Apple maggots love them applesJune 1, 2012 @ 4:34 am (Updated: 5:55 am - 6/1/12 )
As part of my radio garden studies, Master Gardener Ciscoe Morris last week had me investigate the wonderful world of moles . And this week, he stuck me with apple maggots. I think I'm seeing a method to his madness. Just as moles are famous for their tunneling abilities, apple maggots too are expert tunnelers through the pulpy flesh of, of course, apples.
But unlike moles, who spend almost their entire lives underground, these maggots really get around. The adult maggot is a small dark fly with light and dark markings on his wings. For up to as long as two weeks, these adult maggots, both male and female, fly from tree to tree to tree, feeding on the moisture collected on the surface of leaves and fruit. After mating, the female uses her needle-sharp abdomen tip to puncture the skin of an apple in order to lay her eggs, just below the surface of that skin.

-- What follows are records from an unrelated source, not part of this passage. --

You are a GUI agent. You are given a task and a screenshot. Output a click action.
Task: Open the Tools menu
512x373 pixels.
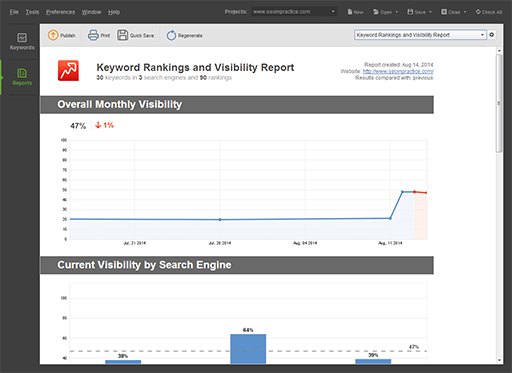coord(32,12)
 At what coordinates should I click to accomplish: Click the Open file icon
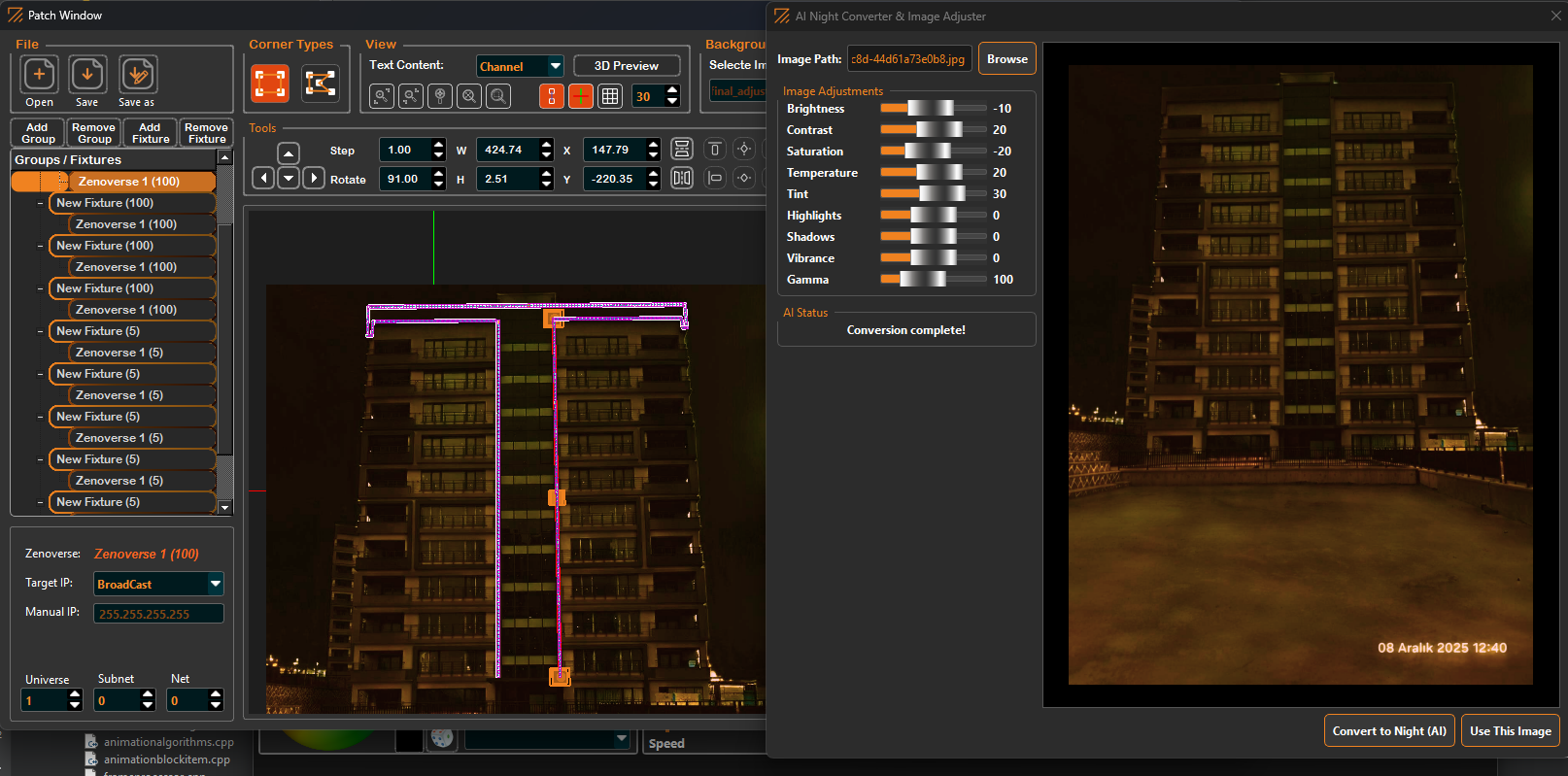click(40, 75)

A few days later, these eggs hatch, producing tiny white legless larvae that immediately start burrowing through the apple. These larvae feed by tearing open the cells of the apple and absorbing the cell juices.
If the host apple is already ripe or close to being ripe, the larvae can grow to full size in 8-12 days. If however the apple is not ripe, if it is in fact too firm, the baby maggots can be trapped and starve to death, unable to consume enough to stay alive.
The maggots will usually stay inside the apple until the fruit falls off the tree and hits the ground. The maggot worm will then crawl out of the apple through a small opening it bores through the skin. It will then burrow itself about 1 to 3 inches underground and eventually transform itself from a soft little worm to a hardened oval puparium, inside which the pupa is formed.
The maggots usually stay in pupa form for two winters before emerging as the adult flies ... who will eventually mate and lay eggs inside the next unsuspecting generation of apples hanging from a tree. The circle of life.